Experimental design is the process of planning how to test a scientific idea or question in a systematic and fair way. It means figuring out how to change one factor at a time while keeping everything else the same, so you can measure the effect and draw a valid conclusion. A well-designed experiment allows you to gather evidence to support or refute a hypothesis.
Good experimental design is important because if an experiment is poorly planned, the results may be unreliable or meaningless. Scientists follow the scientific method – making observations, asking questions, forming a hypothesis, then conducting experiments – to ensure their findings are trustworthy.
Over 2000 years ago, Aristotle emphasized measurements to gain knowledge. Later, Galileo Galilei pioneered careful experiments — laying the foundation for modern science.
Every experiment begins with a scientific question or problem. For example, you might wonder, "Does fertilizer help plants grow taller?" From a question, scientists propose a hypothesis – a possible explanation or answer that can be tested.
A hypothesis is an educated guess, often written as an if...then statement, such as: "If a plant is given fertilizer, then it will grow taller than a plant that isn’t given fertilizer." This makes it clear what to change and what to measure.
A prediction is what you expect to observe if the hypothesis is correct — for example: "Plants given fertilizer will grow taller over 4 weeks than plants given no fertilizer."
The hypothesis gives reasoning, and the prediction gives a measurable outcome. The hypothesis must be testable — if it can’t be tested by observation or experiment, it’s not scientific.
Don’t confuse a hypothesis with a random guess. A good hypothesis is always based on prior knowledge, research, or observations — and must be testable through an investigation.

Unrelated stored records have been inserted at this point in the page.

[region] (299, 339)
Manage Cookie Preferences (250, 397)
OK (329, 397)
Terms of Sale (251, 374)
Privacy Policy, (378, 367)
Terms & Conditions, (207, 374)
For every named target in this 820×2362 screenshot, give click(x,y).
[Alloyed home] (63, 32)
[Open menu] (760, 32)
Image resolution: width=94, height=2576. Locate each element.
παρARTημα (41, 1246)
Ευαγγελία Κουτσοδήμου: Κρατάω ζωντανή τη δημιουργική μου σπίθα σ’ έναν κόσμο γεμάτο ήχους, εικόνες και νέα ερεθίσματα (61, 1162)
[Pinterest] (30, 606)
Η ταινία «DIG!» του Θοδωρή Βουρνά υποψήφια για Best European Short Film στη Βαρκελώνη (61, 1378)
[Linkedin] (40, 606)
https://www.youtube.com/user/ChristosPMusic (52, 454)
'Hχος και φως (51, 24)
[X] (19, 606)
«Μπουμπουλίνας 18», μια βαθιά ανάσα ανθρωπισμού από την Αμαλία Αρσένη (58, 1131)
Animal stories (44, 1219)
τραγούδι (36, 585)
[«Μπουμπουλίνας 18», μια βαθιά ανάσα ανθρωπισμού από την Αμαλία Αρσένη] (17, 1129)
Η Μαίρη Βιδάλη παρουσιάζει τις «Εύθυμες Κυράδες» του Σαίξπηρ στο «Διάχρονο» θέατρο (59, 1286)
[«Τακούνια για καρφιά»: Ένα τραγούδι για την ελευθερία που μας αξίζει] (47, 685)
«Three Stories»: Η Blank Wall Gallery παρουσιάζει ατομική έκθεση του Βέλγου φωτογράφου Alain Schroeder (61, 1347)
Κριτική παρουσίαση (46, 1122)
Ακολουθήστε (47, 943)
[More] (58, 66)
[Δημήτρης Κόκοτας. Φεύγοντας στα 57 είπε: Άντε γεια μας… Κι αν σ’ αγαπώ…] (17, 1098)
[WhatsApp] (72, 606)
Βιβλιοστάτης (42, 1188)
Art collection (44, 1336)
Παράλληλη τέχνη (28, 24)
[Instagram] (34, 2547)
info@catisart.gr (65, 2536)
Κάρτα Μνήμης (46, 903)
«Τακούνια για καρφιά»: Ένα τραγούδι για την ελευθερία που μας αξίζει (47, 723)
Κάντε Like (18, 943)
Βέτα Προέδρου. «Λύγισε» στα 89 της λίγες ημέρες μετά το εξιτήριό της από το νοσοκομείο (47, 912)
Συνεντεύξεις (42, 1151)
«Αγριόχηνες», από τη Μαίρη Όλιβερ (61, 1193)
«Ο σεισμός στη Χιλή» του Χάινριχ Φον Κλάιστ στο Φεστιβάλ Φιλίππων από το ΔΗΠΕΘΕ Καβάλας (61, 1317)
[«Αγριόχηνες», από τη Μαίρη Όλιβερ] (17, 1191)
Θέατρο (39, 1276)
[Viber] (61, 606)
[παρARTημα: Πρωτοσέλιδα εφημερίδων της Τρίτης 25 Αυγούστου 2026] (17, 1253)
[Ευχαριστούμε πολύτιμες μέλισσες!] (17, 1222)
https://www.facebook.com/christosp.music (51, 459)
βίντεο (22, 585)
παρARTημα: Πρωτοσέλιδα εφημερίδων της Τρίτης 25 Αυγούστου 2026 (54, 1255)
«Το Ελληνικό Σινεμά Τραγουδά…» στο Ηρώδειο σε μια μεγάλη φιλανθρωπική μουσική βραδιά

A fair test is an experiment where only one factor — the independent variable — is changed at a time, while everything else stays the same. This way, any result you measure can confidently be linked to what you changed.
Independent variable: the one thing you change on purpose (e.g., whether the plant gets fertilizer).
Dependent variable: the thing you measure (e.g., plant height).
Controlled variables: everything else that must stay the same (e.g., type of plant, sunlight, water).
If more than one thing changes, the test is not fair and you won’t know which factor caused the results.
A common error is changing multiple variables at once or forgetting to control important factors like temperature or soil type. This leads to unreliable results.
Once your hypothesis and variables are clear, it’s time to plan how to carry out the experiment. List all materials and tools needed (e.g., ruler, timer, thermometer). Choose measuring instruments that match your needs in accuracy and units.
Write your steps like a recipe. Be specific: what will you change, what will you measure, how often, and for how long? Also decide how many times you will repeat the test — repeating increases reliability.
Use a table to record your data and think ahead about how you’ll display it (e.g., graphs of growth over time).
Doing a preliminary trial can help you test your method before the real experiment. This helps avoid mistakes and improves your plan.
Every experiment must be safe and ethical. Think ahead: could anything be dangerous? Are chemicals involved? Will you be heating things? Plan how to avoid harm by wearing goggles, tying back hair, and following all lab rules.
If people or animals are involved, you must have their permission and treat them respectfully. Being ethical means not causing unnecessary pain or distress.
Always check for potential hazards before beginning any experiment. Use safety equipment and follow teacher instructions closely.
Design and carry out your own experiment to test a hypothesis about plant growth.
Your Investigation:
Now reflect:
Sample hypothesis: "If a plant gets less sunlight, it will grow more slowly." Yes, the results showed less growth in the dark group, which supports the hypothesis.
Controlled variables: type of plant, pot size, water, soil. Keeping them the same ensured that only light affected the result.
Repeat the experiment with more plants and run it for a longer time to make your results more reliable.